« Roberto, mi palmo !  » – Passion apnée sur Zaï Zaï

Il y a un peu moins de 10 ans, nous avons pris des cours d’apnée.
Une pratique à mi chemin entre la méditation et l’activité sportive, où l’on met ses grandes palmes, ses poids, son masque de prédilection avant de filer à 5, 10, 15, voire 20 m sous l’eau, sans rien de plus que son souffle.
C’est Gweno qui m’a motivé. J’avais pourtant prévenu le prof : « franchement, si je vais à 3m, je serais déjà contente ». Je me faisais des idées, je me disais  que mes oreilles ne tiendraient pas, sans compter mon souffle !
En 4h, ce type extra a réussi à nous faire descendre à 25 mètres. On y est allés par étape, en prenant notre temps et sans se faire mal. Une expérience marquante : aujourd’hui, nous nous souvenons encore parfaitement de la manière dont s’était déroulé ce cours. Depuis, on est mordus de cette pratique (surtout dans le chaud ;-). On est loin d’être Jacques Mayol ou Guillaume Nery, mais on garde toujours un oeil sur l’autre – parce que passé 10 m, on se dit vite « ah ouais MAN, c’est du délire ton truc » – .
Une fois arrivés aux Antilles, nous n’avions qu’une envie, c’était de pouvoir partager cette pratique avec nos filles. Oui mais voilà, âgées de 4,5 et 3 ans, on avait du pain sur la planche avant de pouvoir les emmener sereinement. Par exemple, commencer par leur apprendre à nager.

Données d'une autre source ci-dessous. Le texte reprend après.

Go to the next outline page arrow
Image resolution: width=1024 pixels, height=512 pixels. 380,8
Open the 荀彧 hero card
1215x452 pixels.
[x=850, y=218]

A force de nous voir plonger, elles ont eu envie de venir nager avec nous.  On s’est dit, pas de pression, au pire elles feront de la wing ou du mini !

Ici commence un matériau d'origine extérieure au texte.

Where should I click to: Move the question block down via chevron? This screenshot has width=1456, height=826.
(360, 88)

On a commencé par aller se dégourdir les pattes en s’amusant à l’arrière du bateau et sur les plages. Elles ont fait des bulles dans l’eau, pris des frites pour être plus à l’aise, parfois la ceinture ventrale. On a testé le masque, les lunettes ou rien. Le maillot, le lycra intégral, la combinaison ou à poil. Les paddles sont mis à l’eau pour leur servir de plateforme. Il y a toujours un de nous deux à l’eau pour les aider et qu’elles ne se noient pas précipitamment lorsqu’il y a du fond, que c’est trouble, qu’il y a du courant et des baracudas.
Petit à petit, les filles se sont habituées et se sont transformés en véritables poissons.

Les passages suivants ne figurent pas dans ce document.